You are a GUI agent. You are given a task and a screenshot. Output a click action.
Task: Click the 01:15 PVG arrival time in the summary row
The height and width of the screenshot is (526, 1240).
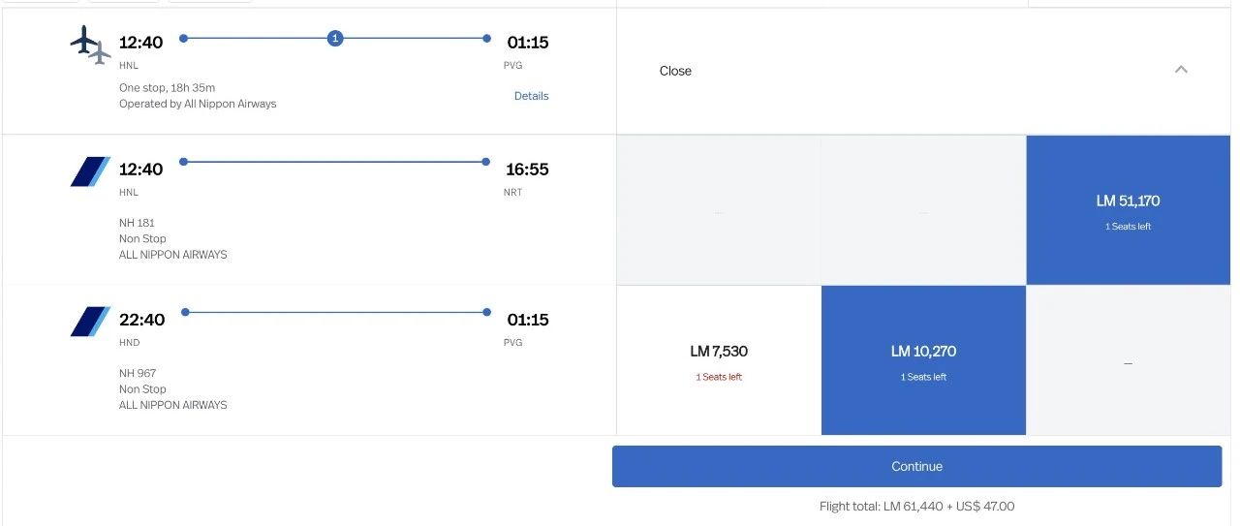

..............................

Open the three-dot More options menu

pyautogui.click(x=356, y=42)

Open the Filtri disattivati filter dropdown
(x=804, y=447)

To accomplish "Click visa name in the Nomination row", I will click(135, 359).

..............................

(Directions for this task): Reproduce the part that opens with the line containing "Open the Filtri disattivati filter dropdown" and closes with the line containing "will click(135, 359).", substituting "list" for "dropdown" and leaving everything else unchanged.

(Result for this exercise):
Open the Filtri disattivati filter list
(x=804, y=447)

To accomplish "Click visa name in the Nomination row", I will click(135, 359).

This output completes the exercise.